Kirill Zonov

Brief introduction to complexity notations of algorithms (Big-O and other)

April 17, 2017 | 2 Minute Read

Currently I’m in process of reading a big book about algorithms. And there is a small thing I want to share. A lot of people has no clue what is the O(n) or O(log n). Just because they don’t need it right now, or skipper this lecture in University or whatever. But among those who know usually the big ”O” is the only thing they know. But actually there are some more complexity notations and I’m going to share some brief information about them. Actually there are four different notations: Big-O, Small-O, Big-Omega, Small-Omega, Theta.

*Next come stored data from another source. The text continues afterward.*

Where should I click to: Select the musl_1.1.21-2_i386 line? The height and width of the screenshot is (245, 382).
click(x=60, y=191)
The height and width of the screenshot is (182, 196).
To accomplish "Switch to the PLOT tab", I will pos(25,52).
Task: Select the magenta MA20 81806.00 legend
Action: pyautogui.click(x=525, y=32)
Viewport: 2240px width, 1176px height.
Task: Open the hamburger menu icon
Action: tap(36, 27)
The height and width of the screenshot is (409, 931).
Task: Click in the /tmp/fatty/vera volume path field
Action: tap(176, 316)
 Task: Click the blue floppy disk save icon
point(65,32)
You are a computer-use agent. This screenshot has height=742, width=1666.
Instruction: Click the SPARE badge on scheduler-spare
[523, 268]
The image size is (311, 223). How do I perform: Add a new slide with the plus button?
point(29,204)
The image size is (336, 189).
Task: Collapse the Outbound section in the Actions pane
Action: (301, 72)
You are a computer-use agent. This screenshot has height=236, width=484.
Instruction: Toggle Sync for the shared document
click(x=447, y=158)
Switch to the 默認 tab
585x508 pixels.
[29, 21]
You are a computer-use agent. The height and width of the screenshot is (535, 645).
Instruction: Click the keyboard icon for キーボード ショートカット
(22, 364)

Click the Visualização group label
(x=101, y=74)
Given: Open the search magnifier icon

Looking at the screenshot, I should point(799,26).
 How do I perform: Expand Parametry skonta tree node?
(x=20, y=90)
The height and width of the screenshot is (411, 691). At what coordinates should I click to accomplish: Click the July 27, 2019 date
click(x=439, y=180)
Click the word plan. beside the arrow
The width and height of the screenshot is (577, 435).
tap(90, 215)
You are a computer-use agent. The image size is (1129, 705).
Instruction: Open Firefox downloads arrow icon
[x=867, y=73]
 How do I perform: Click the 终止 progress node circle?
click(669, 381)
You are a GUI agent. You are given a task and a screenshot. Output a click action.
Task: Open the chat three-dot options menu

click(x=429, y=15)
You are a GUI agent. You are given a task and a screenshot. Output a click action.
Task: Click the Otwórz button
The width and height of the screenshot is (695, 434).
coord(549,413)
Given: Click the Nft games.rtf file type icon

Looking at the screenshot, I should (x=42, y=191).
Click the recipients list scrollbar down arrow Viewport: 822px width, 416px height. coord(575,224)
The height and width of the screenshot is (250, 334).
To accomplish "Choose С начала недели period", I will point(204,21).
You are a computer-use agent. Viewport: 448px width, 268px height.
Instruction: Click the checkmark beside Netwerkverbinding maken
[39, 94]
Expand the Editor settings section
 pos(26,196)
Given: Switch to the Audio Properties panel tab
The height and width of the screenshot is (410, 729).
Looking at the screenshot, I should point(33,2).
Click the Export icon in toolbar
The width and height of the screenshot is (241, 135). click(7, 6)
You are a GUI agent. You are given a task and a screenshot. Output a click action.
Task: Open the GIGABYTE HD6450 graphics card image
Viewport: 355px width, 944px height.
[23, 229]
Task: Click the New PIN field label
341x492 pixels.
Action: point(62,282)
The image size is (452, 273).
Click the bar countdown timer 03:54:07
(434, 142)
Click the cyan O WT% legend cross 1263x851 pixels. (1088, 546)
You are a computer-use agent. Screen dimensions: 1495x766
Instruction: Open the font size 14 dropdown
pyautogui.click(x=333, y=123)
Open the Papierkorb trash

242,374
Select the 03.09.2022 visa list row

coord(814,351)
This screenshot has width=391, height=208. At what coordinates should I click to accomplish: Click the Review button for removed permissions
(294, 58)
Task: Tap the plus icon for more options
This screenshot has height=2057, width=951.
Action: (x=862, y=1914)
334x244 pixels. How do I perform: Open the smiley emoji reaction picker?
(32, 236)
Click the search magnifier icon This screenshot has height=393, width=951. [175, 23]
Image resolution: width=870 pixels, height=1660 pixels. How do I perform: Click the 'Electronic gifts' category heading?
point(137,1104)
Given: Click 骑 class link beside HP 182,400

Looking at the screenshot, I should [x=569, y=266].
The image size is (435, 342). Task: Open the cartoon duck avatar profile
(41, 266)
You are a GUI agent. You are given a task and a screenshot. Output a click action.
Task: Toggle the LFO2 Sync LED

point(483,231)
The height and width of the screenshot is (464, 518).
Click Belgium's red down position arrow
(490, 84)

  1. Big-O. F.e. if complexity of some algorithm is a O(n) it means that it's execution time will raise not faster than linear function (maybe with some constant). So we can write O(cn), where c - is some constant, but actually no one is doing that just because it doesn't make sense in process of describing complexity. So for example for Quick Sort this Big-O is a O(n²). It means that if for sorting two elements your algorithm will take up to 4 milliseconds, for one hundred it will take up to 10 seconds.
  2. Small-O. Completely the same as Big-O, but with more strict condition, like < instead of ≤. So if algorithm complexity is a o(n²) it means that it's execution time will never raise as fast as n².
  3. Big-Omega. It's the opposite of Big-O. F.e. for Quick Sort Ω(n log n) is a complexity in the best case. It means that actually it can raise with just n * log(n) speed in the best case. In average not, but it's possible.
  4. Small-Omega. The same as with Small-O. It's just more strict condition. It looks like ω(n log(n)), if you are not familiar with greek alphabet enough.
  5. Theta. The last but not least is Theta. For Quick Sort average time is θ(n log(n)), so it means that in usual case it's execution time will raise as n * log(n) function. It doesn't have smth like small theta or big theta because wtf, it's will not make sense!

Now you know all five notations, but I’m pretty sure that knowing Big-O and Theta of the most popular algorithms will be enough for most live situations. F.e. if your wife will tell you to declutter your wardrobe and put your socks to one shelf and t-shirts to another - it’s just a O(n) complexity task, so you can be calm.